In the range of 5° to 15° of side-rake range, the mechanical specific energy required to break the rock shows a slight increase with increasing side-rake range, but the increase is relatively small, and the cutting area tends to increase more slowly. When the side-rake range is between 5° and 10°, increasing the angle makes it easier for the cutting teeth to penetrate the subsurface rock and exert cutting forces. Furthermore, as the side-rake range increases, it induces shear deformation of the rock in specific areas during the cutting process. This shear deformation reduces the transfer of stress within the cutting area and ultimately results in a lower overall stress level within the core. On the other hand, when the side-rake angle exceeds 10°, the contact area between the cutting teeth and the rock gradually increases, causing the rock to transition from pure shear crushing to shear-impact crushing. This results in increased direct contact and friction between the rock and the cutting teeth, leading to greater resistance for the cutting teeth to break the rock. Consequently, the maximum stress in the core increases as the angle increases.

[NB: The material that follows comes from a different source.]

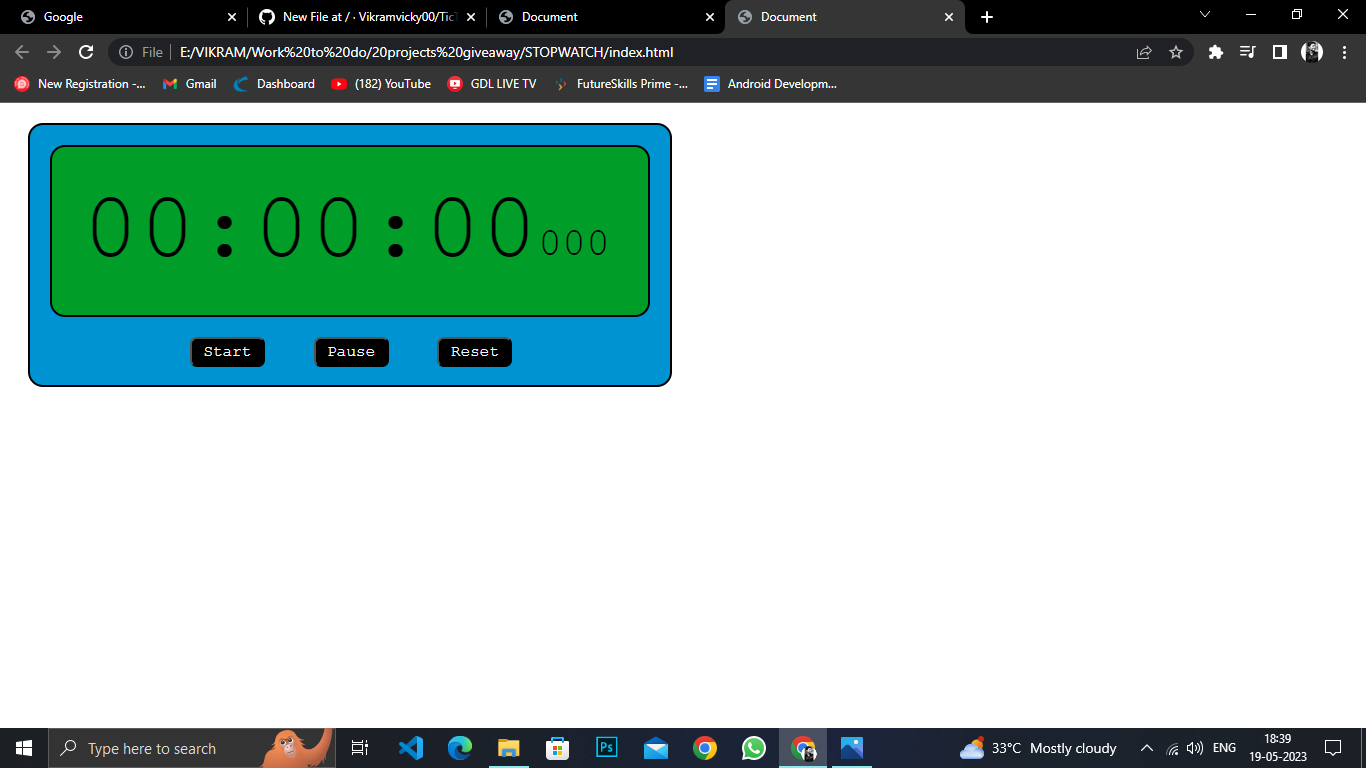Open the Gmail bookmark

point(188,84)
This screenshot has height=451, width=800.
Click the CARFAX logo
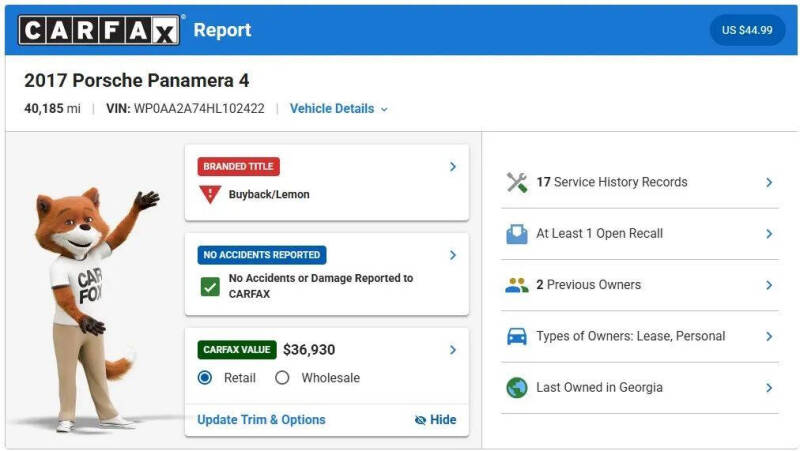99,30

As shown in Figure 14，The x-axis represents the standard deviation of the cutting force at a side-rack angle of 5°-15°, while the y-axis represents the stress at the outermost edge of the core at different dip angles. The z-axis corresponds to the mechanical specific energy(MSE) values at various cutting angles. These variables are used to create a scatter plot, and a surface is fitted to the data in the xyz-axis.

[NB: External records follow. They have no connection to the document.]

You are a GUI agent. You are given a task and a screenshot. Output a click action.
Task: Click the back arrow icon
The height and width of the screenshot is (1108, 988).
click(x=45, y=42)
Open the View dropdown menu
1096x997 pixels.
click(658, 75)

Based on the fitting results, the optimum side-rack angle is 10°, taking into account the maximum stress, MSE and the average cutting force.

5. Conclusion

This paper investigated the impact of back-rake and side-rake angle parameters in the drill bit structure on the fidelity performance during drilling and cutting. The following conclusions were made:

(1)A parametric analysis model of the drill bit structure was established by studying the influence of cutting tooth structure parameters on core fidelity performance. Additionally, a three-dimensional finite element analysis of the rock breaking process was conducted to validate the accuracy of the parametric analysis model.

(2)The theoretical model and simulation experiments revealed that in deep extreme environments with varying back-rake and side-rake angles of the drill bit structure parameters, increasing the horizontal mean cutting force and the standard deviation of the cutting force resulted in more severe shear friction on the drill bit. This friction impacted the maximum stress of the core and the specific work of breaking, ultimately affecting the fidelity performance of the core. Therefore, it is crucial to carefully select appropriate back-rake and side-rake angles during the design phase to enhance core fidelity performance.

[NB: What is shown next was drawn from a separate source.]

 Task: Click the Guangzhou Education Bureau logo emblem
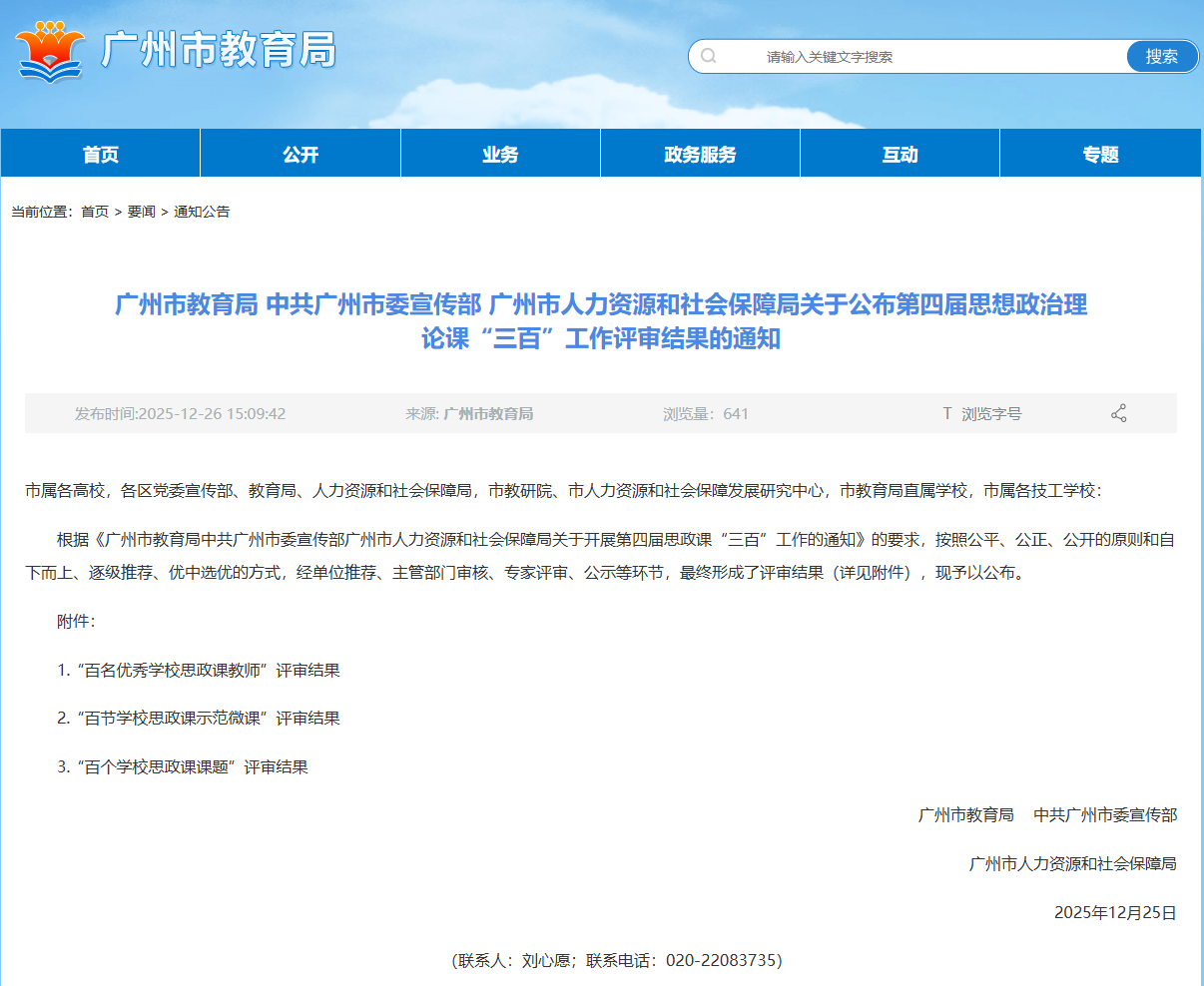[x=51, y=52]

(3)The simulation results indicated that the optimal fidelity of the core was achieved when the drill bit structure parameters included a 21° back-rake angle and a 10° side-rake angle.

For future research, the comprehensive influence of additional drill structure parameters on cutting tooth fidelity performance will be considered. Weighting analysis will also be conducted on factors such as core stress in the fidelity evaluation model.